L’opera riesce miracolosamente a stabilire un vero contatto con lo spettatore, a realizzare un’interazione non innocua: nel ripetere il suono, nel vedere quei volti, il visitatore condivide un pezzo di quell’esperienza mostruosa e disumana. Ma in quell’atto non emerge solo l’empatia, c’è anche un senso di inadeguatezza e vergogna: il visitatore emette quei suoni al sicuro dentro una mostra, in un karaoke bar, imitando chi ha davvero visto e udito l’orrore. Tutto questo rende palese l’ipocrisia dei dibattiti televisivi sul presunto pacifismo, sull’opportunità di inviare le armi, su quali sono offensive e quali difensive.
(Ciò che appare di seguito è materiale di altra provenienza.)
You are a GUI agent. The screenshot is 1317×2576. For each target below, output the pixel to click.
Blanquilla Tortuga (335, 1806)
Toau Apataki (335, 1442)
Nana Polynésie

Repeat After Me e la rappresentazione della guerra

Il 24 febbraio 2022 gli ucraini hanno visto davvero stranieri ovunque nel loro Paese, stranieri veramente invasori, stranieri veramente armati e pronti a commettere ogni nefandezza. Lo leggiamo tutti i giorni sul giornale, lo ascoltiamo al TG, nei talk show, ne parliamo preoccupati, eppure nella Biennale la questione sembra come nascosta da una cappa di terzomondismoprimitivismo, intersezionalismo. Come se l’oppressione subita dagli ucraini non meritasse di essere inclusa nelle tante oppressioni coloniali contemplate nella mostra.
Fa riflettere il fatto che il precedente governo polacco di estrema destra aveva inizialmente selezionato un diverso allestimento per il padiglione della Biennale: un insieme di opere dai toni anti russi ma anche anti europei e sovranisti. Con la vittoria di Donald Tusk e con l’insediamento del nuovo governo, la Polonia ha deciso di cambiare e di selezionare Open Group. Scelta felicissima, perché Repeat After Me, nella sua semplice astrazione, non rappresenta soltanto la guerra in Ucraina, ma la guerra in generale, che è il fatto centrale di questo momento storico, che sta sconvolgendo l’occidente e il mondo. I rifugiati ucraini sono stati ripresi nei luoghi più diversi, a Berlino, a New York, in Irlanda: loro stessi sono stranieri e sono ovunque ed è per questo che il padiglione della Polonia centra il tema della Biennale con più precisione e con più coraggio della mostra del curatore. È un bene che sia presente ai giardini ma purtroppo da solo non basta a salvare la Biennale di quest’anno.